Work required –
Rewrite the items from the line with "GRIEVANCES (198, 1025)" to the line with "requested (731, 225)", switching "midpoint" to "center" and leaving everything else as it stands.

------ Record extracts

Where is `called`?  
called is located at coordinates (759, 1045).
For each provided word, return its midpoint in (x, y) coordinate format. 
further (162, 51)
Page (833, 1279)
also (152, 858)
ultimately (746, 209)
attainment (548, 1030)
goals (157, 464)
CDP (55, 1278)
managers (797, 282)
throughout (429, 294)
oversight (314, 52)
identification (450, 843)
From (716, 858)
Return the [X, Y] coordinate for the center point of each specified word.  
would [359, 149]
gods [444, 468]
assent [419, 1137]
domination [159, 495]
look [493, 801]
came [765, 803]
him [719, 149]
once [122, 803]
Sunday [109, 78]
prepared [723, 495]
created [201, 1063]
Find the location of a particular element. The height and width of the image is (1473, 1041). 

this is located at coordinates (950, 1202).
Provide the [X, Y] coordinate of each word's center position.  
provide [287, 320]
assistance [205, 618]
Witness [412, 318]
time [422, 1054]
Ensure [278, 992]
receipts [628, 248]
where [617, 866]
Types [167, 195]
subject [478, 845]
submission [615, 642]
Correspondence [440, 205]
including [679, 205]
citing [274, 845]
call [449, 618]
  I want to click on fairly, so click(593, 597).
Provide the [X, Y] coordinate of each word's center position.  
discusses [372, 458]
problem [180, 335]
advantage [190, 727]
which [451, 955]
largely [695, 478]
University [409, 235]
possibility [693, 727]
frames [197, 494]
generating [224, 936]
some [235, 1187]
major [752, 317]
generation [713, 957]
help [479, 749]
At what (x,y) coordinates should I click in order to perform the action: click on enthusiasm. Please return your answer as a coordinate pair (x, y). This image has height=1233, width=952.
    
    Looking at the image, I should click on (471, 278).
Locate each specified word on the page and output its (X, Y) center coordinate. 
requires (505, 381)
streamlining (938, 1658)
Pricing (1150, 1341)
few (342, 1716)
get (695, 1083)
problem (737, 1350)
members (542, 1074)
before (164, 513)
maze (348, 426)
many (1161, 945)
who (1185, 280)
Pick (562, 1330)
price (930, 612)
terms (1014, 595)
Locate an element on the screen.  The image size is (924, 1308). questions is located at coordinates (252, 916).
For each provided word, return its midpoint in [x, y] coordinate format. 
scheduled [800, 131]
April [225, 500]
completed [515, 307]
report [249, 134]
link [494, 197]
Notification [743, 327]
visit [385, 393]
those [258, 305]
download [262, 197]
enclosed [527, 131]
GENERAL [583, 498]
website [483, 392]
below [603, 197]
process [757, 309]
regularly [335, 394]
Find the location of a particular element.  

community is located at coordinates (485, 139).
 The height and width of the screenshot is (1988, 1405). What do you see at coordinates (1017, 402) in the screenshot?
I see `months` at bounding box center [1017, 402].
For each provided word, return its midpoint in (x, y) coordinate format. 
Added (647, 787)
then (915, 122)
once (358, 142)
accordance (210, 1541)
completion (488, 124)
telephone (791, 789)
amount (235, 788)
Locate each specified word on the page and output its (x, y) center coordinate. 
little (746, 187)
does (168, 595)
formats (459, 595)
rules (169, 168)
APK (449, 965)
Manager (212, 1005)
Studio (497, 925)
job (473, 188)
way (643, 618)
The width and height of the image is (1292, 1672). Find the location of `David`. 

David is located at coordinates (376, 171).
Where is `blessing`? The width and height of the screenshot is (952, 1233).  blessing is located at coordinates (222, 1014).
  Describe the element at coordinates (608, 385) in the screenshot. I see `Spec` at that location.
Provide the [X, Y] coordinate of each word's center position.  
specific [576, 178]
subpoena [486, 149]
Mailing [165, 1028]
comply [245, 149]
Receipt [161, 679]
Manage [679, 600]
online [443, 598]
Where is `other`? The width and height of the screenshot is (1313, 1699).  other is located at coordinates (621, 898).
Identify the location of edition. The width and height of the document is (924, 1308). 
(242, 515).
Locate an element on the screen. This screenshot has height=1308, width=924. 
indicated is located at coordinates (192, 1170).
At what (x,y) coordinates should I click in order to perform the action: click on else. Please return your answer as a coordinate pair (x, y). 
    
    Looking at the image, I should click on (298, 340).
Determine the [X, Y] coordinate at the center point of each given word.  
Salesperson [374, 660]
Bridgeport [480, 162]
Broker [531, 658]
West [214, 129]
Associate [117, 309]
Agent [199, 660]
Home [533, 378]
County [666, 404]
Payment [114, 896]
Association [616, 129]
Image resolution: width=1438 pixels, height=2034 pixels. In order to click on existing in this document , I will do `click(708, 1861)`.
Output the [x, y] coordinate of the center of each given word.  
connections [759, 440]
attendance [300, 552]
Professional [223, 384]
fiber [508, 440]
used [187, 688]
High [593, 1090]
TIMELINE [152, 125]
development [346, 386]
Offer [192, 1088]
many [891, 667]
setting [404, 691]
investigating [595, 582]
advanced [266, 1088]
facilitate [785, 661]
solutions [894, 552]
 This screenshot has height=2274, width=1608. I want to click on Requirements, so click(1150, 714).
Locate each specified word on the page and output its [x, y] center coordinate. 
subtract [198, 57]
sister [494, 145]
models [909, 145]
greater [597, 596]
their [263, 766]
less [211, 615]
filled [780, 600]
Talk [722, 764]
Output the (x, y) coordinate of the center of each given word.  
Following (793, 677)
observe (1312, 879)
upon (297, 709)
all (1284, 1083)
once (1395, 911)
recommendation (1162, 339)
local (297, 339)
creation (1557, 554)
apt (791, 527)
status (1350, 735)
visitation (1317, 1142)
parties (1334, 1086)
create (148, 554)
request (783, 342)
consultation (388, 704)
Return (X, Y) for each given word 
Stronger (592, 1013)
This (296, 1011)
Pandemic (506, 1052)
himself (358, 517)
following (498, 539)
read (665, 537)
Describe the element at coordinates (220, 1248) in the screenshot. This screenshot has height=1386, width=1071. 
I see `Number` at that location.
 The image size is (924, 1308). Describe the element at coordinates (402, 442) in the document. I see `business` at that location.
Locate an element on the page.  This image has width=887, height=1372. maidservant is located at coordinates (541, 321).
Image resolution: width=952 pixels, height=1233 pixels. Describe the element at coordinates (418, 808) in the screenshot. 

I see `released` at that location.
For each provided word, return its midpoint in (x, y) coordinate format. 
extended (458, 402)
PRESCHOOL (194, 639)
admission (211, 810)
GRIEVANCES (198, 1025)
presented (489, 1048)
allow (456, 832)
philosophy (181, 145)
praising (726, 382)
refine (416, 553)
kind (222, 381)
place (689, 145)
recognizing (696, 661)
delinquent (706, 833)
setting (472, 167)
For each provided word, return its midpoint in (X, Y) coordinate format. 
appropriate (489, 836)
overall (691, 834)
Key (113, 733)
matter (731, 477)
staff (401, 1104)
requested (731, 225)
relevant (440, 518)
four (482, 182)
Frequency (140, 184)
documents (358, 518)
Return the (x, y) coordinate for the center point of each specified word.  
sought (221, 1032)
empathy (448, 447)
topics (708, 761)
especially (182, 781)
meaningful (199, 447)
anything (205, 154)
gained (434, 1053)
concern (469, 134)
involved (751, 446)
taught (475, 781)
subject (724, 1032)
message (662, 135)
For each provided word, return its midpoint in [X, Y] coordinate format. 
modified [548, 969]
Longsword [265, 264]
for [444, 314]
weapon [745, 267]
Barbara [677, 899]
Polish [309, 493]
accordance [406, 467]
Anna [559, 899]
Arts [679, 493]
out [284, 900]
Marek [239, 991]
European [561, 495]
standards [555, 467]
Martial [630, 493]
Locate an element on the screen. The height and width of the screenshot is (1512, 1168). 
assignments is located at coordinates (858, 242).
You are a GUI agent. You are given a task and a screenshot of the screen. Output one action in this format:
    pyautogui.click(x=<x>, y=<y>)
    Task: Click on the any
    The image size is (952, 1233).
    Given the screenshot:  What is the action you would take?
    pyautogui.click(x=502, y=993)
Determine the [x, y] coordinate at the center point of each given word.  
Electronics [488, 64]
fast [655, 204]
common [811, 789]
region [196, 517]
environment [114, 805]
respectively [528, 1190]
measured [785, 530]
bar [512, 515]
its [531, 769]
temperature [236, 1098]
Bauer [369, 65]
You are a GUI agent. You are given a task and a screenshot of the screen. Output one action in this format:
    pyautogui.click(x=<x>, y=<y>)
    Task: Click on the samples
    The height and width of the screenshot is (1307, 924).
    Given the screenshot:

------------

Full answer –
GRIEVANCES (198, 1025)
presented (489, 1048)
allow (456, 832)
philosophy (181, 145)
praising (726, 382)
refine (416, 553)
kind (222, 381)
place (689, 145)
recognizing (696, 661)
delinquent (706, 833)
setting (472, 167)
For each provided word, return its center in (X, Y) coordinate format. 
appropriate (489, 836)
overall (691, 834)
Key (113, 733)
matter (731, 477)
staff (401, 1104)
requested (731, 225)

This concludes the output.